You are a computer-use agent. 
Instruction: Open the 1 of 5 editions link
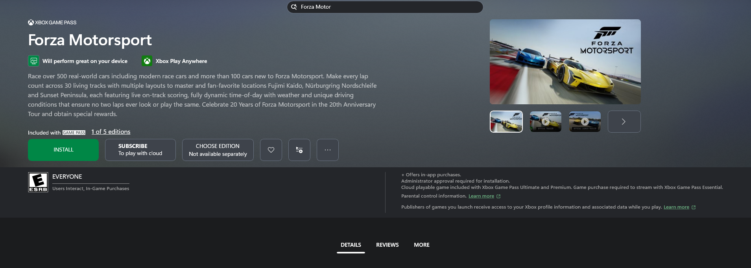(x=111, y=132)
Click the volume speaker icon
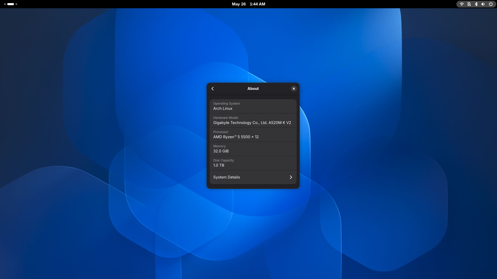This screenshot has height=279, width=497. [483, 4]
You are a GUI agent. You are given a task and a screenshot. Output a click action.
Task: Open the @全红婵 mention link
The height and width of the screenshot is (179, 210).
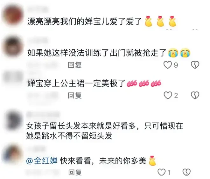coord(42,160)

#### THE TASK:
Word for word, restate the lines from the one containing "The height and" through the end of the listing, and nothing more. Skip the pictures.

#### RESULT BELOW:
The height and width of the screenshot is (179, 210).
coord(42,160)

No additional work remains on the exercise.